The species Ch. limnaei represents a peculiar case. It occurs in two subspecies that are clearly distinct in their way of life. One subspecies lives parasitic inside snails (Ch. l. vaughini) and only attacks snails above a certain minimum size. It apparently feeds mainly on the host's kidney cells. The other subspecies (Ch. l. limnaei) attaches itself externally to the body of snails or to the inside of their shell (Lymnaea, Physa, Ancylus, Australorbis and many other genera) and can freely move (so-called commensal ectosymbiosis). It consumes various tiny organisms that it manages to suck in from its vantage point on its host. Apart from, e.g., rotifers and algae, cercariae and miracidia (two types of trematode larvae) are also among its food items. The ecological relationships in this biological control of parasites have been studied by various groups. It seems to play a particularly important role, but can apparently not be used in any practical way. The subspecies Ch. l. limnaei is also often found on freshwater mussels, especially of the genus Sphaerium.

== Reproduction ==
Like almost all members of the Naidinae, Chaeogaster species normally reproduce asexually. They thereby form characteristic chains of two or three worms that come into being through a form of budding. These chains give rise to new individuals through division (paratomy), which have, because of the asexual nature of the multiplication, the same genetic blueprint as the original worm. However, the worms switch to sexual reproduction during difficult times like the winter. The subspecies Ch. l. limnaei then leaves its host in late summer or autumn, lives and sexually reproduces freely in the water for some time and then in spring, attaches itself to new snail hosts.

== Systematics ==
The membership of the genus Chaetogaster to the family Tubificidae and the subfamily Naidinae has meanwhile been confirmed not only on morphological but also on molecular-genetic grounds. According to cytochrome oxidase I sequence studies, its closest relationship is with the genus Amphichaeta of the same subfamily.
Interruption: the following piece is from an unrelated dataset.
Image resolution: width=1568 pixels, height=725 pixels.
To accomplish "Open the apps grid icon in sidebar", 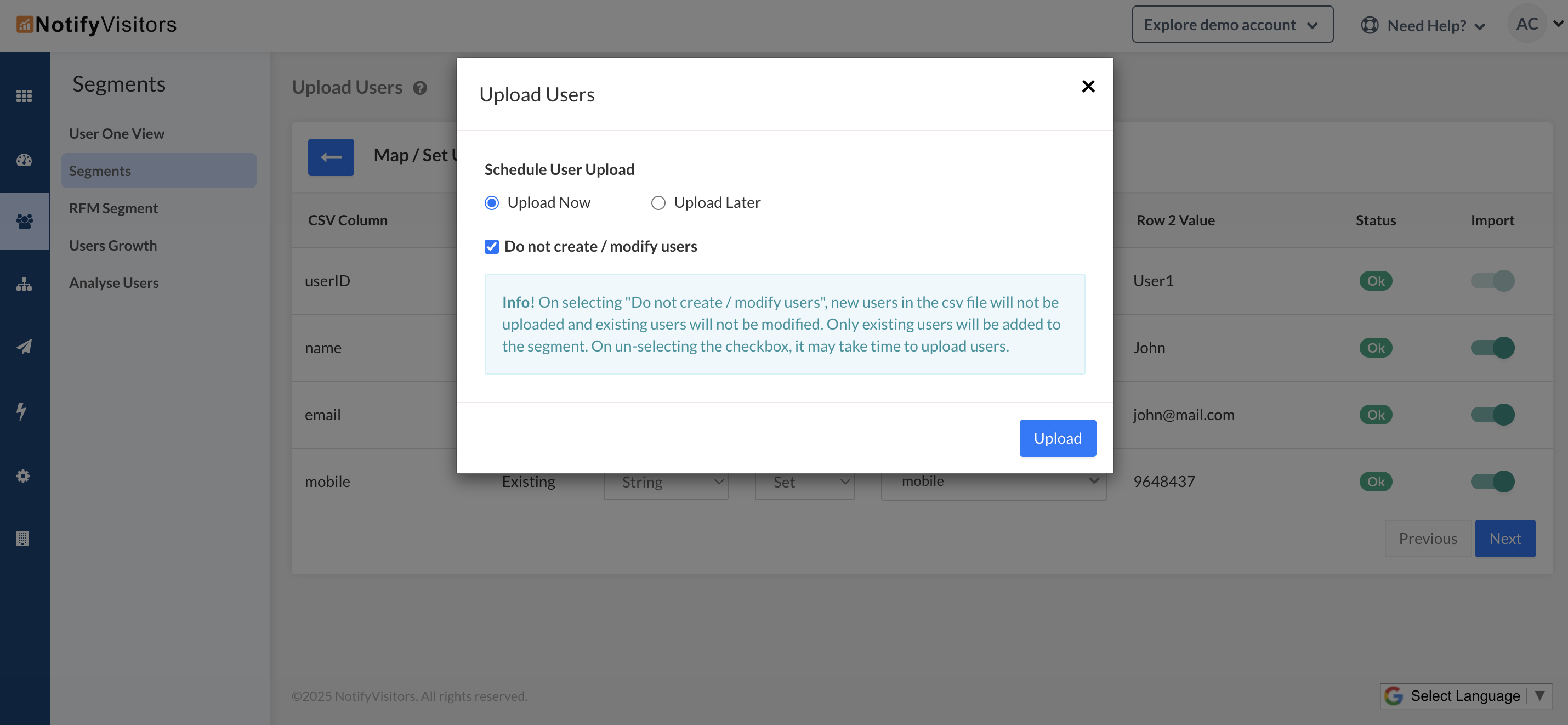I will [x=24, y=96].
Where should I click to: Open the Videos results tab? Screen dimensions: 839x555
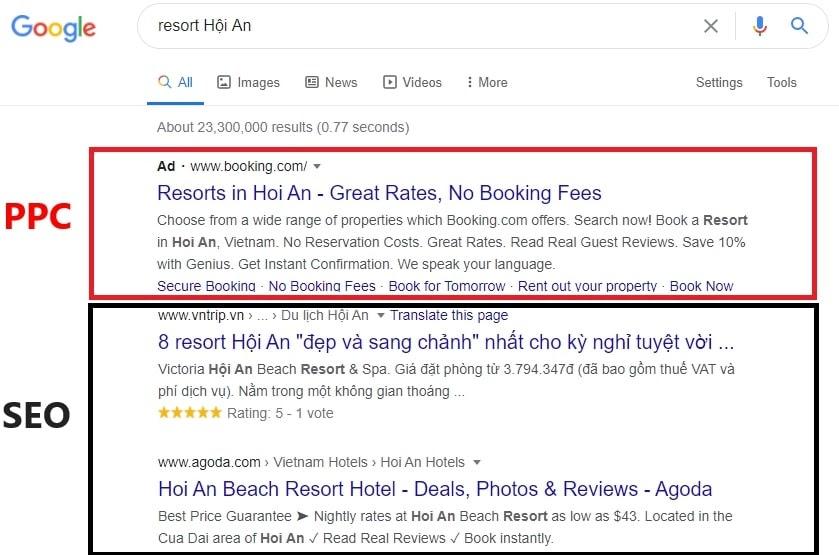coord(412,82)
Nowadays, nine valid species are placed in the genus Chaetogaster Von Baer 1827:

- Chaetogaster cristallinus Vejdovsky 1883, often written as Chaetogaster crystallinus Vejdovsky; worm chains up to 7 mm in length; common.
- Chaetogaster diaphanus (Gruithuisen 1828); usually from 10–15 mm in length, with extremes down to 2.5 mm (single worms) and up to 25 mm (worm chains); common.
- Chaetogaster diversisetosus Sporka 1983; uncommon (gelegentlich).
- Chaetogaster krasnopolskiae Lastockin 1937; uncommon (gelegentlich).
- Chaetogaster langi Bretscher 1896; widely distributed.
- Chaetogaster limnaei Baer 1827; widely distributed.
  - Ch. l. limnaei Baer, 1827; epizootic on snails.
  - Ch. l. vaghini Gruffydd 1965; parasitic in snails.
- Chaetogaster parvus Pointner 1914; widely distributed.
- Chaetogaster setosus Svetlov 1925; widely distributed.